The Accra New Town experiment – implementing quality education

The Accra New Town experiment – implementing quality education  

At a time when most advanced countries are debating the quality of education, Ghana has centred its debate on access to and cost of education.

One would have thought education is an investment that would yield returns in making the people more productive and the country wealthier.  Access to education in a developing country should be a fundamental human right for all in the country, at par with the right to breathe the free air and unfettered access to free health.  But in Ghana, we are still struggling with the cost of education from the primary to the tertiary level and whether all citizens must have free access to it and how.  Adult education and the issues around lifelong learning, more important issues for us in the developing world, have been shunted aside or kicked into the long grass.

Quality or quantity

The raging arguments have centred on secondary education in its present form.  Some assert that education is too expensive for the government to bear and that boarding and lodging should be decoupled from tuition, others contend that the two-tier system is giving the students too many months at home and that they would unlearn what has been taught in the school system.  I find the whole debate sterile: if education is good for industrialisation, good for national development and therefore good for all, then it must be available in all parts of the country to people from all the different places in the country.  Potential workers and managers alike and budding entrepreneurs must all be well educated if we are to be more productive as a nation.

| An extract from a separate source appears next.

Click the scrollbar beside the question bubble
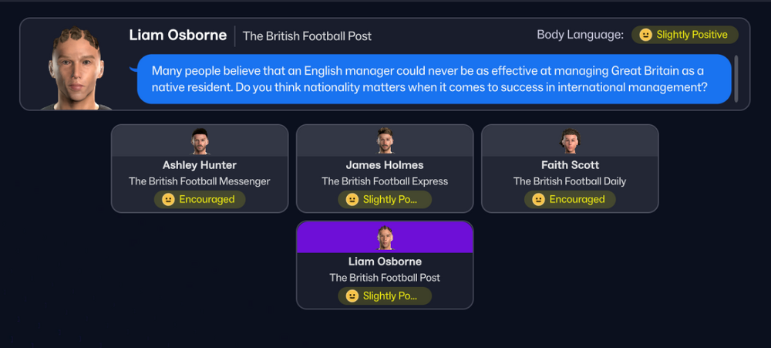click(x=736, y=79)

To deal with access, our English colonial masters set up about 100 government schools over the 100 years that they ruled us.  Nkrumah did much better and gave us over 1,000 schools at all levels in the 10 years that he run the country.  The hope then was that successive governments would provide more schools to keep pace with the growth in population.

Nkrumah must have been concerned with creating an educated workforce for increased productivity that will result in economic growth and social development. His objective in providing more schools was framed around shortening the number of school years without sacrificing the quality of education.  He decided that this must start at the primary level.

I can imagine him calling his Minister of Education CT Nylander and his top Chief Director of Education Mr BA Brown and telling them to shave 2 years off the system before going to secondary school.  Their response to him would have been thus – No, no, no, Your Messianic Dedication, we cannot do that without an experiment, to which Nkrumah would have retorted – go create the experiment.

One system, one uniform

They did create the experiment in lowly Lagos Town and it surely did work, probably too well! So, in September1960, me and my mates, the third set in that experiment ended up in secondary school and it only took 2 terms to do the Common Entrance in our final year because the school year changed from January to September.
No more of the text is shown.